Representatives of affected nations, survivors and human rights groups said at the end of the gathering in Belgrade that the process leading to the deal was "unstoppable," even though some of the world's biggest producers had not yet joined.

"This conference has given us confidence that we will have a strong treaty," which would "have an impact far beyond those who sign," Steve Goose, a co-chairman of the Cluster Munition Coalition said.

Fired by artillery or dropped by aircraft, cluster bombs are canisters that open in flight and eject dozens or hundreds of small bomblets across a wide area. They were first used in Laos in the 1970s.

So far, attempts to work out an international treaty regulating the use of cluster bombs has met opposition from China and Russia, and received only lukewarm support from the United States.

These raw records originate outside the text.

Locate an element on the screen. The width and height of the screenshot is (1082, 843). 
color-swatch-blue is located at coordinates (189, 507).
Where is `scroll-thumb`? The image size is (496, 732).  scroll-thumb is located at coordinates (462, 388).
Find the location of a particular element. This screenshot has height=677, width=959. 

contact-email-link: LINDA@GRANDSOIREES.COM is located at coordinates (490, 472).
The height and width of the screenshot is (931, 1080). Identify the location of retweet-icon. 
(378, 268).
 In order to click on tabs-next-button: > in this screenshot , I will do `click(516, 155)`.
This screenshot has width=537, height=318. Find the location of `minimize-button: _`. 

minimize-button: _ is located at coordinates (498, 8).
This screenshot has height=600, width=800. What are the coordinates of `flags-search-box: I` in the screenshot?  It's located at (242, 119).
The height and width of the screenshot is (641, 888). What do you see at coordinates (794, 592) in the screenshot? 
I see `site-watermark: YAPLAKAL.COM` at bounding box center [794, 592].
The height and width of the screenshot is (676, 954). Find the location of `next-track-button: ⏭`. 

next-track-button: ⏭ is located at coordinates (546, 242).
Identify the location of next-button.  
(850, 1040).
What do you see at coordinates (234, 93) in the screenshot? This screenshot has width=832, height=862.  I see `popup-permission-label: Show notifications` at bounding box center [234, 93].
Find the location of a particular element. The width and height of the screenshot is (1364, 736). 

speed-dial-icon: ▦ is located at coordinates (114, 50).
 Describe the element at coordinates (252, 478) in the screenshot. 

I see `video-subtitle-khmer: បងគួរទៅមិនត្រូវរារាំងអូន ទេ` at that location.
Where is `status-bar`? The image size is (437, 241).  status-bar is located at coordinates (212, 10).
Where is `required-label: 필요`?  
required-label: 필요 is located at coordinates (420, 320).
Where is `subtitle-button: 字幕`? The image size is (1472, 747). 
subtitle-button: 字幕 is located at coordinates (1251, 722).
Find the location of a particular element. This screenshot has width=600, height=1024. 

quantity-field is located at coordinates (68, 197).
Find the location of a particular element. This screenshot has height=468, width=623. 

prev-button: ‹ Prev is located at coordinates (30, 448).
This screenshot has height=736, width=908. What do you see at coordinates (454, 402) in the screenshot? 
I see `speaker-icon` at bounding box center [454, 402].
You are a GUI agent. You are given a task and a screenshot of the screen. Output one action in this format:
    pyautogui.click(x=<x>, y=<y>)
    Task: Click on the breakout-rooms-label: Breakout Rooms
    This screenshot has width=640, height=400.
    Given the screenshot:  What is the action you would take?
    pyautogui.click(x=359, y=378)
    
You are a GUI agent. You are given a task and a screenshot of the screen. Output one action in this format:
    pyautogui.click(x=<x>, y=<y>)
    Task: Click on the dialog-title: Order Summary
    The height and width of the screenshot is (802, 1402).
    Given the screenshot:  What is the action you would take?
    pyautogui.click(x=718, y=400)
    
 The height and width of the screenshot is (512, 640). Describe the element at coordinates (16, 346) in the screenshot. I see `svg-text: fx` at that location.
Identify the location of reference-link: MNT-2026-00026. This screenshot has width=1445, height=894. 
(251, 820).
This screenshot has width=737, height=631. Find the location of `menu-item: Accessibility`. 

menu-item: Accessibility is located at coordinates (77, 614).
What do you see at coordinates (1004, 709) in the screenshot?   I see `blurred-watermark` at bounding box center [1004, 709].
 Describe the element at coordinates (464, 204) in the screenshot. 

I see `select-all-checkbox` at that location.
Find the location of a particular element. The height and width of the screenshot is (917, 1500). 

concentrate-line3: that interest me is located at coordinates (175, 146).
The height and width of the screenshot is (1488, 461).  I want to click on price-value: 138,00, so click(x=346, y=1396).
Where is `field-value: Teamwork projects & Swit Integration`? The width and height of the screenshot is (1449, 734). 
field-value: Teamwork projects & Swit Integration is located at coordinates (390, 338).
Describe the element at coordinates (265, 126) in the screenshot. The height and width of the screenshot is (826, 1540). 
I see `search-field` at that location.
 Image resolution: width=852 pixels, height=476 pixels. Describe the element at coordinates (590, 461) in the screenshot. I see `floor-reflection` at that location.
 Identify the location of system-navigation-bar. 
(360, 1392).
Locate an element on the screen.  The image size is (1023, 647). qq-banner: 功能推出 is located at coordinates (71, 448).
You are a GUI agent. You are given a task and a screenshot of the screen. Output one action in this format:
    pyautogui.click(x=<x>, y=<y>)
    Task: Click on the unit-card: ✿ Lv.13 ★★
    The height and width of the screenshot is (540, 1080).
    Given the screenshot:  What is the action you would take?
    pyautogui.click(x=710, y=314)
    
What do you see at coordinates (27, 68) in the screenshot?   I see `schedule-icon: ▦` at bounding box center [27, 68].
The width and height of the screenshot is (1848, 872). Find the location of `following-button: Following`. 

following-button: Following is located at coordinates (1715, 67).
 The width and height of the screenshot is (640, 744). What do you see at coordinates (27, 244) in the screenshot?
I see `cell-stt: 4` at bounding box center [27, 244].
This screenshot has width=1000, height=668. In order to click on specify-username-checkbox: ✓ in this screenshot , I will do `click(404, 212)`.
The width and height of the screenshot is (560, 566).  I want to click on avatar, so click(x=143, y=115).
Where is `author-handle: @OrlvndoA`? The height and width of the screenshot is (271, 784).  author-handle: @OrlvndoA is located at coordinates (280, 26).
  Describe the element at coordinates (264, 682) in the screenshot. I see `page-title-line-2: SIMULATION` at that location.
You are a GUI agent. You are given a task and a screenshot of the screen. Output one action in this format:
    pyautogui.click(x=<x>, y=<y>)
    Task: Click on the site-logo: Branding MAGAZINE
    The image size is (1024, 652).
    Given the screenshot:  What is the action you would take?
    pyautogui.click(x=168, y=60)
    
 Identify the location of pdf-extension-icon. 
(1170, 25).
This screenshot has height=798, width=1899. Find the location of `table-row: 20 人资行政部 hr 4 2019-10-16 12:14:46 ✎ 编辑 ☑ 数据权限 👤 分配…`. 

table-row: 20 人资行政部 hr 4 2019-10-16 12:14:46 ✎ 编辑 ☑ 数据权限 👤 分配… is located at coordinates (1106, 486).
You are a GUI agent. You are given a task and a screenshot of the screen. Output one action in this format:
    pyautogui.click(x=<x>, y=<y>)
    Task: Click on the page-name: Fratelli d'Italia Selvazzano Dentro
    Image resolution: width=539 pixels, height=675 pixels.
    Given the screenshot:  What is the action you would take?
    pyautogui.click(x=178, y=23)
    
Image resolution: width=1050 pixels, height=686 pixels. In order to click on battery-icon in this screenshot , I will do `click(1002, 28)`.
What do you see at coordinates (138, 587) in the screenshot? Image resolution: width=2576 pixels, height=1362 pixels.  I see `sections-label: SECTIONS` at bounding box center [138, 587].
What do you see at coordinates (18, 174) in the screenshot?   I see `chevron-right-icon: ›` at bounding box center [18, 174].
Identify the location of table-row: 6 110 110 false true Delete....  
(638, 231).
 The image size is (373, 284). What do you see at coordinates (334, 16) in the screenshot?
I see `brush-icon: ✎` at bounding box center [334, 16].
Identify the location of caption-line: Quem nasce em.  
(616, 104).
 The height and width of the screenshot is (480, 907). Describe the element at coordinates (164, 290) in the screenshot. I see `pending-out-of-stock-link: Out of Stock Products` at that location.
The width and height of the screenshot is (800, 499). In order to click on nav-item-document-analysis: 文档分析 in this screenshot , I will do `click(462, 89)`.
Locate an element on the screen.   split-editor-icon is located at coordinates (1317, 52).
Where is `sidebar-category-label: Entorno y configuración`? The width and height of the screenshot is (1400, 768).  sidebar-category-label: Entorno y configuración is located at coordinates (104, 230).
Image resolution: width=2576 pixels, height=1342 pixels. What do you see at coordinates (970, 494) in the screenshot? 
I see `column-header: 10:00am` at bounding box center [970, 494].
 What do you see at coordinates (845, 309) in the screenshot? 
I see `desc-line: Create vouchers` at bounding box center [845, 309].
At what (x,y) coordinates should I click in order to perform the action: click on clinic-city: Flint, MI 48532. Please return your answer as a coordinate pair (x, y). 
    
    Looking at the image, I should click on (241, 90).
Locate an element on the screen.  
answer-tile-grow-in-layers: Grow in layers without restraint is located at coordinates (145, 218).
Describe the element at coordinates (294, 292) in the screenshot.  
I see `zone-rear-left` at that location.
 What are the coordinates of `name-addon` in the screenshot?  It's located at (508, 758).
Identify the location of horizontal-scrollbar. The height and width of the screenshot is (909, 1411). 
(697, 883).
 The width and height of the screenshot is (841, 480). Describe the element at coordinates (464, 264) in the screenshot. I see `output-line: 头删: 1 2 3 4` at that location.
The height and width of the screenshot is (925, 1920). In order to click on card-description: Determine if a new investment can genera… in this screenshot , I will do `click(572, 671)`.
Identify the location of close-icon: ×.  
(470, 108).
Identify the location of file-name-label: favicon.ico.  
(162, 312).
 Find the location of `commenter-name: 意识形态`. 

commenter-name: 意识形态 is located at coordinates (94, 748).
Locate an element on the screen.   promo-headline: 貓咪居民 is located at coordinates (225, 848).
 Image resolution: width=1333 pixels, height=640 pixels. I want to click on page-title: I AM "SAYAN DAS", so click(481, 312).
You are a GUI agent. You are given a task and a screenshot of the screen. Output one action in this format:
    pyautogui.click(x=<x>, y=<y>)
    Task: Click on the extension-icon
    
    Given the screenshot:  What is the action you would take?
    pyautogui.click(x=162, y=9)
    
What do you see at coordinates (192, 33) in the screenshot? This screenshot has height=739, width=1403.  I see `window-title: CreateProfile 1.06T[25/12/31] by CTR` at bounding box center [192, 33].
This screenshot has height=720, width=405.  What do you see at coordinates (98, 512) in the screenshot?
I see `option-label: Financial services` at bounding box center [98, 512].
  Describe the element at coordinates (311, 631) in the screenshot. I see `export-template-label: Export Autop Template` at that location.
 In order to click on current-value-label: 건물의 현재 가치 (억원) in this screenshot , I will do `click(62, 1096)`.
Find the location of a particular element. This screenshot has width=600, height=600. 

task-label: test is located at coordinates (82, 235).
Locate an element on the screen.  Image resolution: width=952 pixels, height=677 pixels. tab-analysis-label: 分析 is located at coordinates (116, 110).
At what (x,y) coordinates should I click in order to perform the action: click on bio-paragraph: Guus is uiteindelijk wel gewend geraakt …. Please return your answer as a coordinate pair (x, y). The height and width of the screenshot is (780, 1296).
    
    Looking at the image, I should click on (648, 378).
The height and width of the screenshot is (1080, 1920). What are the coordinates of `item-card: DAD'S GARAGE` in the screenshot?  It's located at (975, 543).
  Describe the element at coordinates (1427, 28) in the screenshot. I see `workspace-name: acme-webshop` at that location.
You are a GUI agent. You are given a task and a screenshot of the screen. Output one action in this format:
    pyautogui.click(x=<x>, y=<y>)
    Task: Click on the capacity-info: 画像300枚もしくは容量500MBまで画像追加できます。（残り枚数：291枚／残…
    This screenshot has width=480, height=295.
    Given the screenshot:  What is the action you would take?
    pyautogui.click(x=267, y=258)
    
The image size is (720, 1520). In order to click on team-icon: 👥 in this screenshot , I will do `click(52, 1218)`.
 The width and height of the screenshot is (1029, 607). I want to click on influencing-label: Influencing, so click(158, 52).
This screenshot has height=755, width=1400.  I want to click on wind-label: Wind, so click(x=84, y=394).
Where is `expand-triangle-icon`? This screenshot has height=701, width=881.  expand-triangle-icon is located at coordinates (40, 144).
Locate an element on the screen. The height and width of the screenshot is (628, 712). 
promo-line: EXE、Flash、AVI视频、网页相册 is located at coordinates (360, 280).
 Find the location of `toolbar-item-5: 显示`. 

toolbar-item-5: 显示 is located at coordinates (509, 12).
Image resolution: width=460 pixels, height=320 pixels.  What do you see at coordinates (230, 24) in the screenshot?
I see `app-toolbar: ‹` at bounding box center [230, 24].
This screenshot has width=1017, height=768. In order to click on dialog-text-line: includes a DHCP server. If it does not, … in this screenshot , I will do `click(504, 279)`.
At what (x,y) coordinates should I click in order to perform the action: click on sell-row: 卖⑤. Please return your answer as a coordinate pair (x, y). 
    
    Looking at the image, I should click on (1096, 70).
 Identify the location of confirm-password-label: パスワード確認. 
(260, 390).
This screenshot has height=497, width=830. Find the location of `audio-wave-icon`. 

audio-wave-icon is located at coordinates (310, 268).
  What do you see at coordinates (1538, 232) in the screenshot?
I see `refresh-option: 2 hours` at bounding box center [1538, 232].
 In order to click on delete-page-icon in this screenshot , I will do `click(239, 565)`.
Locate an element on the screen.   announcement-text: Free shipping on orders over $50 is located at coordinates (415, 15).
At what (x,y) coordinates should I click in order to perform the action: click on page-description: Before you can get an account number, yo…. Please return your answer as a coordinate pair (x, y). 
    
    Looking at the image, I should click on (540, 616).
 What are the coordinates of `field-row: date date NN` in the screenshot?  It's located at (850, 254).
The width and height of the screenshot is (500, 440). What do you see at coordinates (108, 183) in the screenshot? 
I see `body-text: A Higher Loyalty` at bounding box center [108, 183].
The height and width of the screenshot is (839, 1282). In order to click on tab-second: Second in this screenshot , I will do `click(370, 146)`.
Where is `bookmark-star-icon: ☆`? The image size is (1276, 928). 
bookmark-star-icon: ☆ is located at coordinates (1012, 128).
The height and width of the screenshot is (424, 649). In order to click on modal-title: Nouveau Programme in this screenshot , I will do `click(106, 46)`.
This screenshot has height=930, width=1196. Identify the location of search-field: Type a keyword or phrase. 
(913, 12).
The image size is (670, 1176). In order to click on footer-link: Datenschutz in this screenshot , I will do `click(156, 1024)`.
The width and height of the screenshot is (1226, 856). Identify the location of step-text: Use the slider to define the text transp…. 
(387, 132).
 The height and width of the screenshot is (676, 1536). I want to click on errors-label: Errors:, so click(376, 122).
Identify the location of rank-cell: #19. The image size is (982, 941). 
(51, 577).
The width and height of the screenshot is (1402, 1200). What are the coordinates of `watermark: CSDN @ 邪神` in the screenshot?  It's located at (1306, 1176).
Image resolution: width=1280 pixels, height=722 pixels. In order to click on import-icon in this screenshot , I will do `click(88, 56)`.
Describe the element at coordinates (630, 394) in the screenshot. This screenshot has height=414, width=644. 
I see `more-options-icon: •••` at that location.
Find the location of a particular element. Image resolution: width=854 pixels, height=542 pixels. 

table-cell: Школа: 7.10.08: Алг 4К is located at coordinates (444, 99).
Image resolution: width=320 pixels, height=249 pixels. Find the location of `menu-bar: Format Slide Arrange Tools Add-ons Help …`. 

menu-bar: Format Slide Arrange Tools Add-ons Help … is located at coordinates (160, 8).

The U.S. has said there were sufficient controls on the weapon in existing treaties. And it has said cluster bombs, if used carefully, have important military uses, such as attacking artillery positions, armored columns and missile installations.

Another co-chairman of the group, Thomas Nash, explained that the organization's goal was "clear prohibition," but also an obligation to clear up millions of bomblets left over from the use of cluster bombs throughout the world.

The Belgrade conference also called for "safe and secure destruction of stockpiles of these weapons as soon as possible" and assistance to its victims.

The meeting in Belgrade was part of the so-called Oslo Process, which was launched in February and aims to conclude the treaty in 2008.

Branislav Kapetanovic, a former Yugoslav army explosives expert who lost both his hands and legs while trying to defuse a U.S.-made cluster bomb after the NATO bombing of Serbia in 1999, said his life was dedicated to the struggle to ban cluster bombs.

"All I ever did is fight against this monstrous weapon," he said. "I was doing it when I lost my arms and legs, and I am doing it now."